Julie Israel 36 Comments

Temple Mount is one of the most important religious sites in the world. Located on Temple Mount is the Dome of the Rock, one of the most recognizable structures in Jerusalem. The golden dome of Dome of the Rock is seen from the Western Wall, Mount of Olives, Tower of David, and many of Jerusalem’s city streets.

A visit to Temple Mount is a popular activity on many tourist’s itineraries, but getting in is not so easy. Visiting hours are limited, there are restrictions for non-Muslims, and lines can be long.

Here are the things you should know before going to Temple Mount.

Visiting Temple Mount and the Dome of the Rock

What is Temple Mount?

Temple Mount is a large platform constructed on top of one of the hills in the old city of Jerusalem. It is the holiest site in the world in Judaism, the third holiest site in the world in Islam (after Mecca and Medina), and an important site for Christians.

For Jewish people, Temple Mount is also called Mount Moriah. It is here that the first two Temples were built and this is the location for the Holy of Holies. To avoid walking on the Holy of Holies, many Jewish people will not walk on Temple Mount, since the exact location of the Holy of Holies is not known. Jewish people now pray at the Western Wall, which structurally is a retaining wall for Temple Mount.

For Muslims, Temple Mount is known as the Noble Sanctuary or Haram al-Sharif. The Al-Aqsa Mosque is the 3rd holiest site in the world in Islam. The Dome of the Rock is a shrine that contains the Foundation Stone and marks the spot where Muhammad ascended into heaven. Muslims once faced this place to pray, until Muhammad changed the direction of prayers to Mecca after a revelation from Allah.

Dome of the Rock April

Controversy over Temple Mount

Until the mid-twentieth century, non-Muslims were not permitted on Temple Mount. Since 1967, non-Muslims have been permitted to enter the site but prayer is forbidden.

Visiting Hours

For non-Muslim visitors, Temple Mount can be visited Sunday through Thursday:

  • Summer: April through September: 8:30 – 10:30 am and 1:30 – 2:30 pm
  • Winter: October through March: 7:30 – 10:30 am and 12:30 – 1:30 pm

Temple Mount is closed to tourists on Fridays, Saturdays, and during Muslim holidays. Sometimes Temple Mount can close without notice. 

During peak season, plan on arriving at least an hour early since queues can be long and only limited numbers of people are allowed to enter.

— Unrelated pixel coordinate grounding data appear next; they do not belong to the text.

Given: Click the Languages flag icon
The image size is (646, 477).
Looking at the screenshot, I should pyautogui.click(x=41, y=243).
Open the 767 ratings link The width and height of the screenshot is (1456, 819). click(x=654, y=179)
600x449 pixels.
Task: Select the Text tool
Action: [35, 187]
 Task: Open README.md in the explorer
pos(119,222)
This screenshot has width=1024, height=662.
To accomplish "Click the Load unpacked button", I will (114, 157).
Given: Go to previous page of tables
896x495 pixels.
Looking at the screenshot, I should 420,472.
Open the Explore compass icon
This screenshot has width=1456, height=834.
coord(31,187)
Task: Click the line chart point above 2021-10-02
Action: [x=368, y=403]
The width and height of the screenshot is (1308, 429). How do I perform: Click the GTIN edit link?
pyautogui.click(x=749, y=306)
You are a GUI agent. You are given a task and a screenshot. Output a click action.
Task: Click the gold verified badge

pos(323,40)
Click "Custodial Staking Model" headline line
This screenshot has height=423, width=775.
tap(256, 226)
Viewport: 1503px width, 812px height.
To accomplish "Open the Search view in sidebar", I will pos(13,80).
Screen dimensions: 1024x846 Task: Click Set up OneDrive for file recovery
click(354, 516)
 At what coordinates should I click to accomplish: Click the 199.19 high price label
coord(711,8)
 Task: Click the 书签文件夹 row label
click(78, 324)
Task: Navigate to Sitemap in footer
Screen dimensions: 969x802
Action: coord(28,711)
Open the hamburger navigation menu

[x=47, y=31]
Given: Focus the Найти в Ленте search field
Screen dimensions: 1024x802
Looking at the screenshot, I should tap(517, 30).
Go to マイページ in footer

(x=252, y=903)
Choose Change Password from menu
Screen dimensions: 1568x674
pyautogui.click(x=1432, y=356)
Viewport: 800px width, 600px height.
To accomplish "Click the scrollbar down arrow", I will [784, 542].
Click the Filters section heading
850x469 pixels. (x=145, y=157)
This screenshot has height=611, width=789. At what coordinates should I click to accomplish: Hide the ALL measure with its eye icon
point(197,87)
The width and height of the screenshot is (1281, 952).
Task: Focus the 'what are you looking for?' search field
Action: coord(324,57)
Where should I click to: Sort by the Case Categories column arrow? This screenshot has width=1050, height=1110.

There is no charge to visit Temple Mount.

Where to Enter Temple Mount

The entrance for visitors is via the wooden walkway that is seen from the Western Wall. Access to this walkway is outside of the Western Wall area, near the Dung Gate of the old city of Jerusalem. Here you will go through security, passing through metal detectors and sending your belongings through x-ray scanners. Ascend the long, wooden platform to enter through the Bab al-Maghariba gate.

Are Jewish People Permitted to Enter Temple Mount?

Yes, Jewish people are permitted to enter Temple Mount, but prayer is not allowed, and religious artifacts cannot be brought onto the site. There is some controversy over whether or not Jewish people should enter Temple Mount. There is a Jewish law that forbids Jews from entering this site so they do not set foot on the “Holy of Holies,” located where the first two Temples stood. Despite the law, nowadays more and more Jewish people are visiting Temple Mount.

Update: Recently, we we received a comment that Jewish prayer is allowed, if performed inconspicuously. You can also learn more here.

Dress Code

Modest dress is required. Men should wear long pants and a shirt that covers their shoulders. Women need long pants or a long skirt with a shirt that covers their shoulders and elbows. Clothes should be loose fitting. Sandals are permitted. A head scarf is not necessary.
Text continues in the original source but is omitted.